Friday, December 03, 2004

Ode to Trixie

“I don’t know. I just can’t handle it. I just stop, turn my feelings off; that’s it.”

(As she raises her hand in the air, as if her feelings were outside of her, coming into her, and she wanted them to stop. And turning her head so she doesn’t have to see them anymore, so she could pretend they weren’t even there, so she could pretend they were some lame ass drunk college boy she was rejecting, and he would stumble away, and call her a bitch or a lesbian or something, but quiet, under his breath, so only his friends could hear, so no one would turn and look to see what was going on. Her feelings would never cause a scene.)

May 02, 2004

Thursday, December 02, 2004

Me and My Questions

I had a huge crush on Trixie for a long time. The kind of crush you can't keep to yourself, but not the kind you have to act on.

Not that I didn't frequently imagine fucking her brains out, or her in just a pair of high heels, squatting in front of me, sucking my cock into oblivion...

What?

I think it started when I forgot my lunch one day at work. She offered me the food she had, and in return, I made her a home cooked meal and brought it into her as a thank you.

Trixie has always been flirty and suggestive at work, but that put me on her radar. She flirted with me more after that, and eventually we went out for a drink. She has a way of playing chicken with people, making suggestions, lewd suggestions or otherwise and not backing down until the other person does. So when she mentioned us going out for drinks when Wilma was out of town, I didn't back down, and we ended up in a bar.
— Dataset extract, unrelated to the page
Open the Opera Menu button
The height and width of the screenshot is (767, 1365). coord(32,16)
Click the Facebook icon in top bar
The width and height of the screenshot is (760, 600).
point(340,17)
I swear I didn't want anything to happen. I was just getting out. And asking questions about her. Partly under the guise of building a character on her, and partly because I sort of get off on finding stuff out about other people. So she told me how she cheated on her last boyfriend of eleven years, how when she left him, she slept with lots of guys who would call her up in the middle of the night for a fuck, and she would agree, and how she did it all because she was lonely.

And at the end of the evening, I told her she drove me crazy. She was a little surprised, and we went down to the waterfront to talk about it. She said she had never fucked a married man before. I explained that's not really what I was going for. I didn't even know why I was saying it. It just had to come out.

Wilma and I had been having problems for a while, but I made sure that Trixie understood that this wasn't my way of making a move on her. I had an example, friends of ours (Wilma and I) who accepted the fact that marriage does not prevent crushes, and that crushes should be acknowledged rather than ignored. And that, when you tell someone you have a crush on them, generally, they feel better about themselves.

None of this was a secret from Wilma. I told her all about it when she got back, and she didn't have a problem about that. There were other things on her mind then...

I also wrote something for Trixie that night when I came home. I'll post it next time.

Wednesday, December 01, 2004

My First Buddha

Trixie gave me my first Buddha, so it's really more about her than a path to enlightenment. It's small, about half the size of my thumb, made of plastic and painted maroon. It's a chubby, smiling Buddha, with an open mouth and I used to wedge my fingernail in between his lips as a nervous habit.

The Buddha was a souvenir from a trip to Montreal that Trixie went on, by herself. A big deal for Trixie since it was the furthest she'd been from home, and the first time she'd been on a plane, and the first time she'd gone on a trip by herself, etc. She thought the little Buddhas were weird and exclusive to Montreal, and was somewhat disappointed when she found out they were available in abundance in our enlightened city of Halifax.